Fourthly, it was recognised that a balance should be struck between individual and general interests, and that there was a recognised margin of appreciation in decisions about resource allocation. Fifthly, authority held that it was hard to conceive of a situation where a claimant’s Art. 8 rights mandated a positive obligation for the provision of welfare support, if the situation was not sufficiently severe to engage Art. 3.
Perhaps most crucially, the claim was brought solely by Ms McDonagh and therefore it is her right to privacy or family life that was considered [11, 72]. This was distinguished from Bernard where both husband and wheelchair-bound wife were claimants. As Mrs. Bernard in suitable accommodation could have assisted with caring for their children, and would not have been dependent on care herself, Mr. Bernard’s own Article 8 rights were affected. In this case:
I do not wish to underestimate the burdens on Ms McDonagh, but the fact is that Thomas would have been dependent to an extent on her in any event. She would have had to look after the two other children in the same way, absent the breaches of duty. She estimates that she has spent an additional three hours a day caring for Thomas as a result of the unsuitable accommodation. If that is right it is a substantial additional burden which no-one would wish to bear, but it does not, in my judgment, amount to a denial of her own Article 8 right to physical and psychological integrity or development or her right to family life .
Jones v Birmingham City Council: this appeal concerned the compatibility of provisions in a series of statutes designed to tackle gang crime and violence with Art.6 of the ECHR.
Under the Policing and Crime Act 2009, the Serious Crime Act 2015 and the Anti-social Behaviour, Crime and Policing Act 2014, the county and High Court were empowered to grant injunctions for the purpose of preventing gang-related violence or drug-dealing activity. The claimant, Jerome Jones, was the subject of an interim injunction made pursuant to the acts .

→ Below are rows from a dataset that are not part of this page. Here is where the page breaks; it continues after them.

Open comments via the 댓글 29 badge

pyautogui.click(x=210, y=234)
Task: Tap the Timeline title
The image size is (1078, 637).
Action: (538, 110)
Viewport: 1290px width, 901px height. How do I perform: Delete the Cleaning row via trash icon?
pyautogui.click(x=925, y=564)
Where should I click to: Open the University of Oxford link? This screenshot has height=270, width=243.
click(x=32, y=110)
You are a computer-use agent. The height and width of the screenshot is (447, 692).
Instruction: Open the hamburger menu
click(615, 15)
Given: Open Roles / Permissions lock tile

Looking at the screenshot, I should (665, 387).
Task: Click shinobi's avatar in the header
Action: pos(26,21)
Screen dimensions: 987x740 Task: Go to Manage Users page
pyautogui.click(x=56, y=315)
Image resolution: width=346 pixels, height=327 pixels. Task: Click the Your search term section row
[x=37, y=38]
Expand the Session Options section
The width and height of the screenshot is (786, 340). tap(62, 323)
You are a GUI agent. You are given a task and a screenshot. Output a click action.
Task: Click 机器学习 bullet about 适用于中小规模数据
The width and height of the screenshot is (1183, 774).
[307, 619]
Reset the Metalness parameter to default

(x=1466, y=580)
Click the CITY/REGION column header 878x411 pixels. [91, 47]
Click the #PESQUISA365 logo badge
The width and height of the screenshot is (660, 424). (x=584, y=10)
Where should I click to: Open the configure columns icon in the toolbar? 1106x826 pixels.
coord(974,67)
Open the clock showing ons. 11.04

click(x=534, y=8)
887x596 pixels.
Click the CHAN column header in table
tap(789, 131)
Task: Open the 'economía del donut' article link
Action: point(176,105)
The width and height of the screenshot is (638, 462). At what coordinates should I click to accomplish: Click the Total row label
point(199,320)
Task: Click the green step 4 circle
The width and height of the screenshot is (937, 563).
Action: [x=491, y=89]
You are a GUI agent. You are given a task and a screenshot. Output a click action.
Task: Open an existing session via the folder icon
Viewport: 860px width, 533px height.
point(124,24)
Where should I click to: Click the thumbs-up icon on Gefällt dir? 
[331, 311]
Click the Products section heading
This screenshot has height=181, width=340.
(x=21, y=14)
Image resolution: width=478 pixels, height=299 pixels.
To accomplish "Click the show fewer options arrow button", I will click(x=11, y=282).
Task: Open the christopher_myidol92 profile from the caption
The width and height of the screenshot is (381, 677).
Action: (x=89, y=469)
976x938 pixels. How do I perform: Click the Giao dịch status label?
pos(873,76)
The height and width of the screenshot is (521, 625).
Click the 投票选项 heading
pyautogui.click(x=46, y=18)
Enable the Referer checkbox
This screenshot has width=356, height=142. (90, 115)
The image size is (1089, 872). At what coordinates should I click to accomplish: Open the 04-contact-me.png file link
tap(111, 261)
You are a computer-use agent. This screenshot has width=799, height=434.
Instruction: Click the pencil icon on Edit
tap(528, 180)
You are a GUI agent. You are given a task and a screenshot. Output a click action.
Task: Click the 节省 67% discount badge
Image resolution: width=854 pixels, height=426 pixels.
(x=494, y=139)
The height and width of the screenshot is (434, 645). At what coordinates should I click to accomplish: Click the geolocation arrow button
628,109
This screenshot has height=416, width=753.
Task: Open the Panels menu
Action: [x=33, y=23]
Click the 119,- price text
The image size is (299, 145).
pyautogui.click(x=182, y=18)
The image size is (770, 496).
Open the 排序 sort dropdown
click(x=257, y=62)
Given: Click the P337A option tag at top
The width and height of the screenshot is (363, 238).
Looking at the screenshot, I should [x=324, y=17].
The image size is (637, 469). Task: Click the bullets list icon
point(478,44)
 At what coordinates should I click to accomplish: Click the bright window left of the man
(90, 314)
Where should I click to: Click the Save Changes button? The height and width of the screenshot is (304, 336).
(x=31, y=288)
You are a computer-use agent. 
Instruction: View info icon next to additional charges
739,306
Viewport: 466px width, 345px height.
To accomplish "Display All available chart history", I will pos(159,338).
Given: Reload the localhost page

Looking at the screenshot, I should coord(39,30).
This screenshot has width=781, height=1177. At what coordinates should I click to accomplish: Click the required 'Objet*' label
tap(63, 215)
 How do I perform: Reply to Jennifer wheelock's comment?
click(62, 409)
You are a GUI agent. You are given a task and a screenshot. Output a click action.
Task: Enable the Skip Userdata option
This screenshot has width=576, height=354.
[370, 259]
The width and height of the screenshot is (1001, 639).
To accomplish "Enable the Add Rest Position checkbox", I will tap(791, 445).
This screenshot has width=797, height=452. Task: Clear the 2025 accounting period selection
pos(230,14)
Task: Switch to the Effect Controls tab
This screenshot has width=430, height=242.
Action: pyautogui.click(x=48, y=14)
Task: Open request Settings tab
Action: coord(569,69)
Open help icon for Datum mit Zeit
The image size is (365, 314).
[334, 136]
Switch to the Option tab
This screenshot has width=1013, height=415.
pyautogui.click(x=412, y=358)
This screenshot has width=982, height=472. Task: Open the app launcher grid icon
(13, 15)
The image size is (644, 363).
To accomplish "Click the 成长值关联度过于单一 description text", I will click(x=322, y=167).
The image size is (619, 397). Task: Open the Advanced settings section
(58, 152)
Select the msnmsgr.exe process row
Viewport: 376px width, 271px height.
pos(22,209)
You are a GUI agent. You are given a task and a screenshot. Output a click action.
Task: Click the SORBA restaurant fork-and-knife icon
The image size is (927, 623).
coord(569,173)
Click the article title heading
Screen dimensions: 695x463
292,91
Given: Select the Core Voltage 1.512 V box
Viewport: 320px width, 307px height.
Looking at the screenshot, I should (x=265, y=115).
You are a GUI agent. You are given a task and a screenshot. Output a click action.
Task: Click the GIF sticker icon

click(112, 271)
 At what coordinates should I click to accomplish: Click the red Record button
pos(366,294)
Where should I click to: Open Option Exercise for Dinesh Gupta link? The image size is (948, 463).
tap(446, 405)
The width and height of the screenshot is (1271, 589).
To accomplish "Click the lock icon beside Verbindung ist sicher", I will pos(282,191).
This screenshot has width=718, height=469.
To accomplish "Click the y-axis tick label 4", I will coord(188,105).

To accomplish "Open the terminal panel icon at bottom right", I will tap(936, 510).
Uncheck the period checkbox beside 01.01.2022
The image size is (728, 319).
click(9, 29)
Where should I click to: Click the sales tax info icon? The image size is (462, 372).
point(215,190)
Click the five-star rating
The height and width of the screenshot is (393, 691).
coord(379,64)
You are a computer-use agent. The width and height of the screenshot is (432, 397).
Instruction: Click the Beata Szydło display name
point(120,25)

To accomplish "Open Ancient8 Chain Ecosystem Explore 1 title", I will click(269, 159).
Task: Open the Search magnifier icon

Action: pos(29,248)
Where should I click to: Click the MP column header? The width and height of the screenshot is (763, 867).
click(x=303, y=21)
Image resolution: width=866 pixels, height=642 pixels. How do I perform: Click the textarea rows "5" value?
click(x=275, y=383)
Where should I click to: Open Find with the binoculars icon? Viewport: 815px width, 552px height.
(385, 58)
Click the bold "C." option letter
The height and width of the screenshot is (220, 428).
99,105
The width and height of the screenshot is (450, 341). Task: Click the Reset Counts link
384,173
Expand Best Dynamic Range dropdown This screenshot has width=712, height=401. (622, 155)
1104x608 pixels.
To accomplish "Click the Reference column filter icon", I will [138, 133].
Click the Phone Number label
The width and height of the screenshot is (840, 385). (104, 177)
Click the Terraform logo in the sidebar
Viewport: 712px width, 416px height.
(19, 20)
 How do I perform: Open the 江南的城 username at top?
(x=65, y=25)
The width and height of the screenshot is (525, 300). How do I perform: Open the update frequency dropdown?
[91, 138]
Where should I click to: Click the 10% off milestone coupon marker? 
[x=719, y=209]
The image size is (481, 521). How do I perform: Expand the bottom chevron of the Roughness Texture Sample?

Sir Brian Leveson rejected both the submission that the legislation triggered the bringing of a criminal charge for Article 6 purposes, and that the legislation’s prescription of a ‘balance of probabilities’ standard of proof constituted a breach of Article 6. In dismissing the appeal, Sir Brian Leveson concluded that ‘Parliament was entitled to address the very real social harm which gangs and other anti-social behaviour have been inflicting on society in the way in which this legislation seeks to do. Built in to each legislative scheme are safeguards intended to address the impact on individuals.’